Churchy transparency vs. authentic transparency...

Week 16:

I Corinthians 4:5 Therefore judge nothing before the appointed time; wait until the Lord comes. He will bring to light what is hidden in darkness and will expose the motives of the heart. At that time each will receive their praise from God.

What is hidden will be revealed.  God will shed light on all things…the good and the bad.  I hear from time to time about transparency among believers.  In Church, there are times where a transparent life is mentioned.  My experience around this has been varied.  In the right context, transparency has been a grace-filled, freeing experience.  However, in most church contexts, it has been “Churchy” and shallow. 

What I am talking about here is not necessarily confession linked to sin…although it applies to that as well.  In fact, confessing sin can really be easier than becoming transparent and opening my heart.  You see, I know just the right amount of sin to confess to get the pat on the back and the golden ticket of forgiveness.  I can use “Church” language, appeal to the sins of similar nature others have committed, and feel a sense of accomplishment.  But to bear my heart’s longings…that is just not safe. 

For me, to admit I am disappointed in God’s decision or timing creates discomfort in others.  So does admitting I am angry, revealing my pain in a loss, admitting a blind spot exists, etc.  Many do not want to hear that I was disappointed and wondered where God was when my Grandparents died while still relatively young; or that my parents divorced; or that I felt like an outcast in Junior High and that the feeling comes up occasionally when I am among peers today.  So, I have learned like so many others to use the “Church” language, pray harder, learn more scripture, do more workshops and seminars, and play “Church” well. 

You see, what I put in the dark is not always sin.  I will push down things like sadness, fear, anger, discomfort and cover them with “Churchy” talk.  But they never really disappear and usually they re-appear in the form of some sort of sin in the future.  God wants all of that in the light.  “He will bring to the light what is hidden in darkness and will expose the motives of the heart.”  This transparency can be painful in the beginning, but a whole lot less so than what pain comes out of the darkness.

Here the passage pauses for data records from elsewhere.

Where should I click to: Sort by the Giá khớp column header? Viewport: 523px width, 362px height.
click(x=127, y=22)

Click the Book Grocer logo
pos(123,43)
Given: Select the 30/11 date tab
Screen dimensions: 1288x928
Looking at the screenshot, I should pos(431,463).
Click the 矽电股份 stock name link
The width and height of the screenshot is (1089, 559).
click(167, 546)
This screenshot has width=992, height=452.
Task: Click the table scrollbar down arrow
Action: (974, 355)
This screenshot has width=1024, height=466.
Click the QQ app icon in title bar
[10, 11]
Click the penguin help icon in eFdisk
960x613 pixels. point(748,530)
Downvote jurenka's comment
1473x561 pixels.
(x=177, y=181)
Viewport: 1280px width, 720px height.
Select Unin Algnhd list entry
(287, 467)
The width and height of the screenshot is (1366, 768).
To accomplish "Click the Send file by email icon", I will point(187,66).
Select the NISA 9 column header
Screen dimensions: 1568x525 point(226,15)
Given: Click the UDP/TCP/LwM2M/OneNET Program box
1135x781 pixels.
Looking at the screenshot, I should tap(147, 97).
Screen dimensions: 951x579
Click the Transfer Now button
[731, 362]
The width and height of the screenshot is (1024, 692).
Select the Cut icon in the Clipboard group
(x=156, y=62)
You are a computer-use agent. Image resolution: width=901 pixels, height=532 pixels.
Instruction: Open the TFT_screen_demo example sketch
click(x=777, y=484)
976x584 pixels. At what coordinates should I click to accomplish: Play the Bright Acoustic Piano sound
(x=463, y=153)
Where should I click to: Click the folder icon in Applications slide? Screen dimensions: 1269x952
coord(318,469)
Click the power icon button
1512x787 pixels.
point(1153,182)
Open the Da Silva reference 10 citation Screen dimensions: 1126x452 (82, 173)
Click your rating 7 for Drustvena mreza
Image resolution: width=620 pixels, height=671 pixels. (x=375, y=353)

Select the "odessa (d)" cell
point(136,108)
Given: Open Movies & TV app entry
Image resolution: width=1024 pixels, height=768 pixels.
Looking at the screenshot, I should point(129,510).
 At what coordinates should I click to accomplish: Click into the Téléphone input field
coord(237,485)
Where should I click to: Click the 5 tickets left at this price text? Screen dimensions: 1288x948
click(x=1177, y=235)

I think of it this way.  When painting a house, I must first remove any of the peeling paint.  If I try to paint over the peeling paint, then the new paint will not last very long.  Similarly, if I use “Churchy” talk to cover over my heart’s issues, it is a temporary fix.  So, I must remove the old paint.  Now, I could shortcut the process by just brushing off the loose flakes.  This is like confessing sin in such a way to gain sympathy but not really having the contrite heart.  No, I must scrape and sand the surface in order to prepare it for new paint.  Scraping and sanding is messy.  Part of the wood is lost in the process.  Some paint is hard to remove and takes some digging.  Being transparent is messy and painful coming out.  However, the new paint of grace is so much smoother and lasts so much longer when I expose the wood of my heart. 


This is a risky process for me.  I will be judged by others who do not understand this authentic transparency.  There may be consequences for opening up.  I lose my excuses for failures.  I could lose some of my drive that made me who I am today.  However, what I lose is nothing compared to what I gain in God’s grace and knowing that nothing is hidden.  It really takes a lot of time and wasted energy to push things into the darkness.  God will reveal it eventually, why shouldn’t I help Him by opening up now?

Questions/challenges:

1.      What repetitive sin do you hide?
2.      What uncomfortable things, not necessarily sinful things do you hide?
3.      Why do you suppose that this transparency is not practiced in most Churches?
4.      What wound do you need God’s grace to flood?
5.      Notice this week what you hide and repress.  Ask God to help you to bring that into the light.